Exploiting Hierarchy for Learning and Transfer in KL-regularized RL
Dhruva Tirumala, Hyeonwoo Noh, Alexandre Galashov, Leonard Hasenclever, Arun Ahuja, Greg Wayne, Razvan Pascanu, Yee Whye Teh, Nicolas Heess
TL;DR
The paper develops a KL-regularized RL framework that embeds latent-variable hierarchies into both the policy and a learned default policy, enabling richer inductive biases and modular transfer across tasks and bodies. By reparameterizing high-level latents and applying off-policy learning with Retrace, the authors derive tractable bounds that decompose KL regularization into high-level and low-level components, and introduce information-asymmetry and partial parameter sharing to control regularization. Empirically, structured hierarchical policies with latent defaults accelerate learning and improve transfer on diverse continuous-control and grid-world tasks, outperforming flat KL methods and traditional DISTRAL baselines, and enabling effective task and body transfers.
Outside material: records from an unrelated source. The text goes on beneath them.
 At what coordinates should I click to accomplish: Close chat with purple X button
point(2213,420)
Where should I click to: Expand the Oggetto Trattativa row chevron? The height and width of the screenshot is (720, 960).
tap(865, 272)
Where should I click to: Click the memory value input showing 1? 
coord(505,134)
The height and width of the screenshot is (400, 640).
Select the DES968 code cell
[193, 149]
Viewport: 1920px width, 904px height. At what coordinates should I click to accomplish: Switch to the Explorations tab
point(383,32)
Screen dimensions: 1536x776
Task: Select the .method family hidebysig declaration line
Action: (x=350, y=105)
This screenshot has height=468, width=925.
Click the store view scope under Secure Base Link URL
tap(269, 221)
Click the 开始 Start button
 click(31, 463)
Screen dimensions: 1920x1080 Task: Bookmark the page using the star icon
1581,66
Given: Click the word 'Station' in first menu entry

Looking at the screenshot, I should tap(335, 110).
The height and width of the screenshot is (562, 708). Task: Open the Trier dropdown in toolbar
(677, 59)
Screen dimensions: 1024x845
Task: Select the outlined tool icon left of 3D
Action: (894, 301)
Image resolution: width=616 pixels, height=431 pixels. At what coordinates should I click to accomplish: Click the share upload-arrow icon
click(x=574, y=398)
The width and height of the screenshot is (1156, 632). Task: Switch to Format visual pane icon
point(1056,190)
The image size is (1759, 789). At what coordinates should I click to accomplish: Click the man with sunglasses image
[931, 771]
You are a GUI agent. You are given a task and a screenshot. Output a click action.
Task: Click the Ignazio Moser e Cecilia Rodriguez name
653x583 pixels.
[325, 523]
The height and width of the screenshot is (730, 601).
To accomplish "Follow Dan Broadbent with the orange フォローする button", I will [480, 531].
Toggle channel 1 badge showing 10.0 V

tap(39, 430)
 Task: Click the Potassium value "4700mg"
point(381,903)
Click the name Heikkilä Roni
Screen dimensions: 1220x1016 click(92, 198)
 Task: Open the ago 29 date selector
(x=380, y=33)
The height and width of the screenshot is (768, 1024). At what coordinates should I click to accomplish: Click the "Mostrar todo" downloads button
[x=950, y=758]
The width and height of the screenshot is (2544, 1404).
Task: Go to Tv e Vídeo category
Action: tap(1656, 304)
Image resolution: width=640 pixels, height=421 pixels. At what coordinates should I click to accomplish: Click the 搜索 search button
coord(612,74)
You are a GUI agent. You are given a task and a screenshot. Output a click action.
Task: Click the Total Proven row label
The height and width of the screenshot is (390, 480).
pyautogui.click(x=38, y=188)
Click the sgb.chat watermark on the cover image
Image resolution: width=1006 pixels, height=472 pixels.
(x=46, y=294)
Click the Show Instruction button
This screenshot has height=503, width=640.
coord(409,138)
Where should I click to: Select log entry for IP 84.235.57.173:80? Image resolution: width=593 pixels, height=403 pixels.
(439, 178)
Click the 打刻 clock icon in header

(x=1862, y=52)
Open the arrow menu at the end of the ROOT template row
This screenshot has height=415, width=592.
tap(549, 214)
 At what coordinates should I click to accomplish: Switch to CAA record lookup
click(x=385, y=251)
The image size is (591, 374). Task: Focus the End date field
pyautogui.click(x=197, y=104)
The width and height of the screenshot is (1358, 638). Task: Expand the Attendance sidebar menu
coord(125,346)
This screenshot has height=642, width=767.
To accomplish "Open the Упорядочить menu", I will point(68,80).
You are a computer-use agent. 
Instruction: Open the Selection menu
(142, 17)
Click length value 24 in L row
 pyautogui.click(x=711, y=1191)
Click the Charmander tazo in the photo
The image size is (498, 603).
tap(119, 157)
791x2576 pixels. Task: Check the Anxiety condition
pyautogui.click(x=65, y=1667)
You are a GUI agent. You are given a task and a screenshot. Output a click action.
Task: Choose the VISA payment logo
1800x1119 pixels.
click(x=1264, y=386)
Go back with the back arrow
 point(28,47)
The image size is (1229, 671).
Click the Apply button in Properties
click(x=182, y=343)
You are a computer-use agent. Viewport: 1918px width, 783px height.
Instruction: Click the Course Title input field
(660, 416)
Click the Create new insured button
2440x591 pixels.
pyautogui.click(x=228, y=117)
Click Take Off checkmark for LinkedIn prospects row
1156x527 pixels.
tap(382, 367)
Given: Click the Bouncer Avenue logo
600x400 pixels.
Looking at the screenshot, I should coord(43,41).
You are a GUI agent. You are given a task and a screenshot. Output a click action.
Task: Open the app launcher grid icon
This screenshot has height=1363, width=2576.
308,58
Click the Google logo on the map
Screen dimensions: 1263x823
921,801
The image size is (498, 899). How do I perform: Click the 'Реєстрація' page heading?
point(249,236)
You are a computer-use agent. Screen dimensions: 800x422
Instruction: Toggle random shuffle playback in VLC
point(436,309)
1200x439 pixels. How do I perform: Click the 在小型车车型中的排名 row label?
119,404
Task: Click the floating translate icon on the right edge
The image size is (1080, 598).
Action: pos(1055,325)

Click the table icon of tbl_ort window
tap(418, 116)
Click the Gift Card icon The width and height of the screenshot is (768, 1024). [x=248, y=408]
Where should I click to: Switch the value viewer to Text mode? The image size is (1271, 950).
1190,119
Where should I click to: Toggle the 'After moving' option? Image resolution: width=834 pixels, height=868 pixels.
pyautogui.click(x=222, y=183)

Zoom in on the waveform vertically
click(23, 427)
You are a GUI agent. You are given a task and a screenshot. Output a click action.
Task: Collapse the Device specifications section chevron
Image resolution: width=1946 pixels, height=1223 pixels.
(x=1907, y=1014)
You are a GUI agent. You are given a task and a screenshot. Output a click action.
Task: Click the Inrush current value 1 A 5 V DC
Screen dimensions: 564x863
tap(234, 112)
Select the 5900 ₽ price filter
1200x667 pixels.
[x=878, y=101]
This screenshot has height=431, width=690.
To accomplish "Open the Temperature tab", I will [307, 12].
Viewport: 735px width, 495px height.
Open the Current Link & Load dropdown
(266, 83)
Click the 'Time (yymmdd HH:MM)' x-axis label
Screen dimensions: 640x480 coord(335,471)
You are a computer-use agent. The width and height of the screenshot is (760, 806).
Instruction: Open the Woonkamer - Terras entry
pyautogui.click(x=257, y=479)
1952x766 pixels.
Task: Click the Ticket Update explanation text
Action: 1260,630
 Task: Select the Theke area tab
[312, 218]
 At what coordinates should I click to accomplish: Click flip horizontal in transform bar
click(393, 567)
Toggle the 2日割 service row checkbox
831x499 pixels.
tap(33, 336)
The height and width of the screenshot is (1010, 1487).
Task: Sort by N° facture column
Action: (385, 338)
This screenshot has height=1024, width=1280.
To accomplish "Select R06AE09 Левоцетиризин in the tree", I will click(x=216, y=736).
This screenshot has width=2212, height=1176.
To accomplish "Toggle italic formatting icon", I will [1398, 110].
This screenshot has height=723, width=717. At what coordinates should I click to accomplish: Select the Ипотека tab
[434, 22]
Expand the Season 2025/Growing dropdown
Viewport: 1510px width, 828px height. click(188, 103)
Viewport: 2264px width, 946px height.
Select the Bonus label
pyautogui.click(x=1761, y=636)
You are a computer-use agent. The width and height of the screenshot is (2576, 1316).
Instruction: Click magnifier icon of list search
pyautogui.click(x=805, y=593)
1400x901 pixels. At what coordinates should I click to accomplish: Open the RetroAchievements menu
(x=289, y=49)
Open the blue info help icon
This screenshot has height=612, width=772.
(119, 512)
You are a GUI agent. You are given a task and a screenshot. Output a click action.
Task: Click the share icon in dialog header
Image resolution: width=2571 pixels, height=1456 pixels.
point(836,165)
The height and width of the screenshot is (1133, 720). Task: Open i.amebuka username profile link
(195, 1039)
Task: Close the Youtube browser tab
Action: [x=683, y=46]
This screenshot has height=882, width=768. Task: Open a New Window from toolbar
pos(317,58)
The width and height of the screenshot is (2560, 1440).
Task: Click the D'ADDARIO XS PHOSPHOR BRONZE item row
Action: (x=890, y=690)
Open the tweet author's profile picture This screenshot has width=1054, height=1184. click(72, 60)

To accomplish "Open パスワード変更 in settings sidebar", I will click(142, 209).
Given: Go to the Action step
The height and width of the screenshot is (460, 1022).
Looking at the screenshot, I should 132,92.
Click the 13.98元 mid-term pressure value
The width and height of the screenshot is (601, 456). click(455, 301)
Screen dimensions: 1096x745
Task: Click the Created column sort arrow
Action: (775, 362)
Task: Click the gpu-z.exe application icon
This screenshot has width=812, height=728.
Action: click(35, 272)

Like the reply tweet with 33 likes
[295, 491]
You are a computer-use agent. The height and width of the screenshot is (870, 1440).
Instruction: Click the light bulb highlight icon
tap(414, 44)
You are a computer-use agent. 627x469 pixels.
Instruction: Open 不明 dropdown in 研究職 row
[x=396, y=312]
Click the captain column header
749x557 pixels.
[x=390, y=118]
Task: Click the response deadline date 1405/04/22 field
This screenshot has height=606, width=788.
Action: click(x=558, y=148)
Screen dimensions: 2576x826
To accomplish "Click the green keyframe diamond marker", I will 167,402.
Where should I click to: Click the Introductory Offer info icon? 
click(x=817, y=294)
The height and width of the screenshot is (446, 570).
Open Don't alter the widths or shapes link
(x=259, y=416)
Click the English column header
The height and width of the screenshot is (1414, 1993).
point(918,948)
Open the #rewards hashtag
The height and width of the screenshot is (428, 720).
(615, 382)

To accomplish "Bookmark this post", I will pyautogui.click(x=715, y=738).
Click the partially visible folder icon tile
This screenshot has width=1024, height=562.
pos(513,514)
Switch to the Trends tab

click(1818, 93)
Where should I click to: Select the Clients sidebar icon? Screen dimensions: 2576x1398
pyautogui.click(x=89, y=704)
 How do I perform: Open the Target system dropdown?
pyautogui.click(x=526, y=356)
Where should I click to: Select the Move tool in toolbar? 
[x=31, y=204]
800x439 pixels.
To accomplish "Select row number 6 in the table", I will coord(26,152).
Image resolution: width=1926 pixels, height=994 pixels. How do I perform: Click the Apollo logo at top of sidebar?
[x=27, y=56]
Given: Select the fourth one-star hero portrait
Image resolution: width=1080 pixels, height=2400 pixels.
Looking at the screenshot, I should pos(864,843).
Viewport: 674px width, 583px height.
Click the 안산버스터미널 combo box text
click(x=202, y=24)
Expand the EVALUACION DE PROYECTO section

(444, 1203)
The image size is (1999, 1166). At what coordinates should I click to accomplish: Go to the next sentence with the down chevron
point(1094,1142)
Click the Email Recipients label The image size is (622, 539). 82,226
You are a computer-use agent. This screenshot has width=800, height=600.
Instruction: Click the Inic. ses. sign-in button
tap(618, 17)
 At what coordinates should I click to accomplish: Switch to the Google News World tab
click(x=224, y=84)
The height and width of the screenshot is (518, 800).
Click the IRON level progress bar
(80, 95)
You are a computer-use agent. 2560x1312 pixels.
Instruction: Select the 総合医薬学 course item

The approach provides a general probabilistic modelling view of RL as hierarchical trajectory modelling, with practical algorithms for scalable, off-policy training and demonstrable gains in data efficiency and transfer capability.
Abstract
As reinforcement learning agents are tasked with solving more challenging and diverse tasks, the ability to incorporate prior knowledge into the learning system and to exploit reusable structure in solution space is likely to become increasingly important. The KL-regularized expected reward objective constitutes one possible tool to this end. It introduces an additional component, a default or prior behavior, which can be learned alongside the policy and as such partially transforms the reinforcement learning problem into one of behavior modelling. In this work we consider the implications of this framework in cases where both the policy and default behavior are augmented with latent variables. We discuss how the resulting hierarchical structures can be used to implement different inductive biases and how their modularity can benefit transfer. Empirically we find that they can lead to faster learning and transfer on a range of continuous control tasks.